### MATERIAL FOR THE TASK:
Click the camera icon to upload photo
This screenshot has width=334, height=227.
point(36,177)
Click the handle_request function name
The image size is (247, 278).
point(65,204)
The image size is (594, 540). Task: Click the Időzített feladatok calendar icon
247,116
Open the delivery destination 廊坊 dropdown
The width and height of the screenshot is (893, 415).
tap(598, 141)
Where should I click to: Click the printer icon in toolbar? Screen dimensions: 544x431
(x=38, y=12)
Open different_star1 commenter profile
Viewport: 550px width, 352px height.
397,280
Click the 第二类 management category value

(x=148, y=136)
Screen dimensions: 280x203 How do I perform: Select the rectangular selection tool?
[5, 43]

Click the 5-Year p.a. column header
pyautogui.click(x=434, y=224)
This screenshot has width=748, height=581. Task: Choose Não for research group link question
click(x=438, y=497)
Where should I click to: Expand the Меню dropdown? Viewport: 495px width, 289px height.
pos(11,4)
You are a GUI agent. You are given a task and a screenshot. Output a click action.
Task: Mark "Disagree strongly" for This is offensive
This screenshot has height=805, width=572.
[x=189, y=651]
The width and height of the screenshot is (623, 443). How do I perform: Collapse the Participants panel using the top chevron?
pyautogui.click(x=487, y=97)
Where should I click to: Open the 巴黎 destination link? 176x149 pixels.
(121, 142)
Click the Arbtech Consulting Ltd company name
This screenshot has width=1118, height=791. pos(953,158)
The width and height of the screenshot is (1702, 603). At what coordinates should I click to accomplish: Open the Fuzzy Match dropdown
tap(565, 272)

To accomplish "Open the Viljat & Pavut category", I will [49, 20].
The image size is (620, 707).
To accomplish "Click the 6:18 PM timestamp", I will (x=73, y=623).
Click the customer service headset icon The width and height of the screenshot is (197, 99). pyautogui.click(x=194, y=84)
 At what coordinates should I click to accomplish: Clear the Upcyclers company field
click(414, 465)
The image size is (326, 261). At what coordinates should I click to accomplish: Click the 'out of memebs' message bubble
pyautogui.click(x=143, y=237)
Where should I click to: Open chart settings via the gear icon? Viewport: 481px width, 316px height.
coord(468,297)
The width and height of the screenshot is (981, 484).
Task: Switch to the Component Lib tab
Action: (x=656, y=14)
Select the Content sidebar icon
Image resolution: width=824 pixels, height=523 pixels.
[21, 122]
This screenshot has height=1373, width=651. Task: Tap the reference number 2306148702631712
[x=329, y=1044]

### WORK REQUEST:
Scan the data for lines containing "will" and copy all of them.

### YOUR SOLUTION:
To accomplish "Open the Viljat & Pavut category", I will [49, 20].
To accomplish "Click the 6:18 PM timestamp", I will (x=73, y=623).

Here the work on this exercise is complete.